## Exercise:
Retype every entry word for word.
[[ Given data, beginning ]]
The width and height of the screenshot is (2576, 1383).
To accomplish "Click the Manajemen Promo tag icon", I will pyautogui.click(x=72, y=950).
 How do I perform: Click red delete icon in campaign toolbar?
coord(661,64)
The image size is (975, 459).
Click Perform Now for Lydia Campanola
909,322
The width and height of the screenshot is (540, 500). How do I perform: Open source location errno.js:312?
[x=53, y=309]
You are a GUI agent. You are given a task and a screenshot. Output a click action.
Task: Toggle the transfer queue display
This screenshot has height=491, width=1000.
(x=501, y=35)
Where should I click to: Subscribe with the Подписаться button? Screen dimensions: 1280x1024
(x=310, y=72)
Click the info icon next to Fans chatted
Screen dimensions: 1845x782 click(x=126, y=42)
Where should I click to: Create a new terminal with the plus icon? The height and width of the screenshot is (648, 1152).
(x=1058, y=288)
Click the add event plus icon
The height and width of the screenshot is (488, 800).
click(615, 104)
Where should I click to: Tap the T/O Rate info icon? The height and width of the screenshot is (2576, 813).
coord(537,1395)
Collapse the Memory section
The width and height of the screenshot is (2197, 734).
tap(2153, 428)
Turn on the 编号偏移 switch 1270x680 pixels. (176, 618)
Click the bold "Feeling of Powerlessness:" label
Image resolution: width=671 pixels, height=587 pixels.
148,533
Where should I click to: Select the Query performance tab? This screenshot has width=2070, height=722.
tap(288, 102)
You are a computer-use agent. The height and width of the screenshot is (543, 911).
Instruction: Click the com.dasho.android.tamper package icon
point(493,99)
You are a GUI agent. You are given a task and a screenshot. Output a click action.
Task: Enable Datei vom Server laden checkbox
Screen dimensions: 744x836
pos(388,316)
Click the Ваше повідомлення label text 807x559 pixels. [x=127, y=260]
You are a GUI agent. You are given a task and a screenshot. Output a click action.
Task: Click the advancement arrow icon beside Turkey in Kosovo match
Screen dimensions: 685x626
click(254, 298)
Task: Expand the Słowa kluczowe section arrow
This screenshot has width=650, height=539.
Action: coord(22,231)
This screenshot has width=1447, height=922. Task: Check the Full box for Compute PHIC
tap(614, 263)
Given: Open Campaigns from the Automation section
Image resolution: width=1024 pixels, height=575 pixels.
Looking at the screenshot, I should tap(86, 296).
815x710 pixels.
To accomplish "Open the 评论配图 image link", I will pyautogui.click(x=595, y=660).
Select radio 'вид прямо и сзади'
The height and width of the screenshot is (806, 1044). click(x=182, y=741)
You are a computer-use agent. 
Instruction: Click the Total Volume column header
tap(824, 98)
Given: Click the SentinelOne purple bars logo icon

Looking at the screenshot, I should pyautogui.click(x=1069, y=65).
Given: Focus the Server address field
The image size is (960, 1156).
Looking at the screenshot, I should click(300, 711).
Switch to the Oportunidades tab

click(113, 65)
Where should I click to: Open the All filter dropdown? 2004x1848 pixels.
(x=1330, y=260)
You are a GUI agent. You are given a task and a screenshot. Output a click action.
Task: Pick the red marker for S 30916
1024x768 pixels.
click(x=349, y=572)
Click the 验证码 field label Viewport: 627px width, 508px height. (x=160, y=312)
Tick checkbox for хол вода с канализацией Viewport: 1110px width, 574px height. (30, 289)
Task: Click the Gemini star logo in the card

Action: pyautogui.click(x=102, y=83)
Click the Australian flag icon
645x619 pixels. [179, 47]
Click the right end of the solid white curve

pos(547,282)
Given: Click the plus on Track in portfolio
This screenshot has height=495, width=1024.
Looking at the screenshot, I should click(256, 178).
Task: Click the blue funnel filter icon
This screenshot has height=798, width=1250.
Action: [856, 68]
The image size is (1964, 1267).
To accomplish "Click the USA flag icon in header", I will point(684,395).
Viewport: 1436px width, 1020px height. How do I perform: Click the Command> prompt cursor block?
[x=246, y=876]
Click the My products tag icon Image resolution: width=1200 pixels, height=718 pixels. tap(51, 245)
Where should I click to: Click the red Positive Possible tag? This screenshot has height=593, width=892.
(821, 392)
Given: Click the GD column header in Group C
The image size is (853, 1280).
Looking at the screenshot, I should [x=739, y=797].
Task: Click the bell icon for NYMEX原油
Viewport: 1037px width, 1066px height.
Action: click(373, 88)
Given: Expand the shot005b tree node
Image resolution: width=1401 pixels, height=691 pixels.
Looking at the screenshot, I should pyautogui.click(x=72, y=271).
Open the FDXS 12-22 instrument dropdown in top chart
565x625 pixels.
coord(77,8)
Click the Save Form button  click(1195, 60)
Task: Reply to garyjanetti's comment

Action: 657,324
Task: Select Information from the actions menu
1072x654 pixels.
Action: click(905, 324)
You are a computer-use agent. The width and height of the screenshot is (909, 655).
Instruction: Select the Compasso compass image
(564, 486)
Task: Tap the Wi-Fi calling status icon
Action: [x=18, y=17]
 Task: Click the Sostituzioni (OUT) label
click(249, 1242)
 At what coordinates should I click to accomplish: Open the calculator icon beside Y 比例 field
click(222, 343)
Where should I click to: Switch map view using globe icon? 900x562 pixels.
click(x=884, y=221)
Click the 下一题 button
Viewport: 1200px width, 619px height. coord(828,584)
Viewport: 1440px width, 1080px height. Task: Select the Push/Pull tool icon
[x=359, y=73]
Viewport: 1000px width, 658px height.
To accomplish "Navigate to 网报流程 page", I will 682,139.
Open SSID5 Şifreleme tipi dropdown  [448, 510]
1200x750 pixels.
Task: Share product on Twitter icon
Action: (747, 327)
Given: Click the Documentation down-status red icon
[[ Given data, end ]]
## Result:
The width and height of the screenshot is (2576, 1383).
To accomplish "Click the Manajemen Promo tag icon", I will pyautogui.click(x=72, y=950).
 How do I perform: Click red delete icon in campaign toolbar?
coord(661,64)
The image size is (975, 459).
Click Perform Now for Lydia Campanola
909,322
The width and height of the screenshot is (540, 500). How do I perform: Open source location errno.js:312?
[x=53, y=309]
You are a GUI agent. You are given a task and a screenshot. Output a click action.
Task: Toggle the transfer queue display
This screenshot has height=491, width=1000.
(x=501, y=35)
Where should I click to: Subscribe with the Подписаться button? Screen dimensions: 1280x1024
(x=310, y=72)
Click the info icon next to Fans chatted
Screen dimensions: 1845x782 click(x=126, y=42)
Where should I click to: Create a new terminal with the plus icon? The height and width of the screenshot is (648, 1152).
(x=1058, y=288)
Click the add event plus icon
The height and width of the screenshot is (488, 800).
click(615, 104)
Where should I click to: Tap the T/O Rate info icon? The height and width of the screenshot is (2576, 813).
coord(537,1395)
Collapse the Memory section
The width and height of the screenshot is (2197, 734).
tap(2153, 428)
Turn on the 编号偏移 switch 1270x680 pixels. (176, 618)
Click the bold "Feeling of Powerlessness:" label
Image resolution: width=671 pixels, height=587 pixels.
148,533
Where should I click to: Select the Query performance tab? This screenshot has width=2070, height=722.
tap(288, 102)
You are a computer-use agent. The height and width of the screenshot is (543, 911).
Instruction: Click the com.dasho.android.tamper package icon
point(493,99)
You are a GUI agent. You are given a task and a screenshot. Output a click action.
Task: Enable Datei vom Server laden checkbox
Screen dimensions: 744x836
pos(388,316)
Click the Ваше повідомлення label text 807x559 pixels. [x=127, y=260]
You are a GUI agent. You are given a task and a screenshot. Output a click action.
Task: Click the advancement arrow icon beside Turkey in Kosovo match
Screen dimensions: 685x626
click(254, 298)
Task: Expand the Słowa kluczowe section arrow
This screenshot has width=650, height=539.
Action: coord(22,231)
This screenshot has width=1447, height=922. Task: Check the Full box for Compute PHIC
tap(614, 263)
Given: Open Campaigns from the Automation section
Image resolution: width=1024 pixels, height=575 pixels.
Looking at the screenshot, I should tap(86, 296).
815x710 pixels.
To accomplish "Open the 评论配图 image link", I will pyautogui.click(x=595, y=660).
Select radio 'вид прямо и сзади'
The height and width of the screenshot is (806, 1044). click(x=182, y=741)
You are a computer-use agent. 
Instruction: Click the Total Volume column header
tap(824, 98)
Given: Click the SentinelOne purple bars logo icon

Looking at the screenshot, I should pyautogui.click(x=1069, y=65).
Given: Focus the Server address field
The image size is (960, 1156).
Looking at the screenshot, I should click(300, 711).
Switch to the Oportunidades tab

click(113, 65)
Where should I click to: Open the All filter dropdown? 2004x1848 pixels.
(x=1330, y=260)
You are a GUI agent. You are given a task and a screenshot. Output a click action.
Task: Pick the red marker for S 30916
1024x768 pixels.
click(x=349, y=572)
Click the 验证码 field label Viewport: 627px width, 508px height. (x=160, y=312)
Tick checkbox for хол вода с канализацией Viewport: 1110px width, 574px height. (30, 289)
Task: Click the Gemini star logo in the card

Action: pyautogui.click(x=102, y=83)
Click the Australian flag icon
645x619 pixels. [179, 47]
Click the right end of the solid white curve

pos(547,282)
Given: Click the plus on Track in portfolio
This screenshot has height=495, width=1024.
Looking at the screenshot, I should click(256, 178).
Task: Click the blue funnel filter icon
This screenshot has height=798, width=1250.
Action: [856, 68]
The image size is (1964, 1267).
To accomplish "Click the USA flag icon in header", I will point(684,395).
Viewport: 1436px width, 1020px height. How do I perform: Click the Command> prompt cursor block?
[x=246, y=876]
Click the My products tag icon Image resolution: width=1200 pixels, height=718 pixels. tap(51, 245)
Where should I click to: Click the red Positive Possible tag? This screenshot has height=593, width=892.
(821, 392)
Given: Click the GD column header in Group C
The image size is (853, 1280).
Looking at the screenshot, I should [x=739, y=797].
Task: Click the bell icon for NYMEX原油
Viewport: 1037px width, 1066px height.
Action: click(373, 88)
Given: Expand the shot005b tree node
Image resolution: width=1401 pixels, height=691 pixels.
Looking at the screenshot, I should pyautogui.click(x=72, y=271).
Open the FDXS 12-22 instrument dropdown in top chart
565x625 pixels.
coord(77,8)
Click the Save Form button  click(1195, 60)
Task: Reply to garyjanetti's comment

Action: 657,324
Task: Select Information from the actions menu
1072x654 pixels.
Action: click(905, 324)
You are a computer-use agent. The width and height of the screenshot is (909, 655).
Instruction: Select the Compasso compass image
(564, 486)
Task: Tap the Wi-Fi calling status icon
Action: [x=18, y=17]
 Task: Click the Sostituzioni (OUT) label
click(249, 1242)
 At what coordinates should I click to accomplish: Open the calculator icon beside Y 比例 field
click(222, 343)
Where should I click to: Switch map view using globe icon? 900x562 pixels.
click(x=884, y=221)
Click the 下一题 button
Viewport: 1200px width, 619px height. coord(828,584)
Viewport: 1440px width, 1080px height. Task: Select the Push/Pull tool icon
[x=359, y=73]
Viewport: 1000px width, 658px height.
To accomplish "Navigate to 网报流程 page", I will 682,139.
Open SSID5 Şifreleme tipi dropdown  [448, 510]
1200x750 pixels.
Task: Share product on Twitter icon
Action: (747, 327)
Given: Click the Documentation down-status red icon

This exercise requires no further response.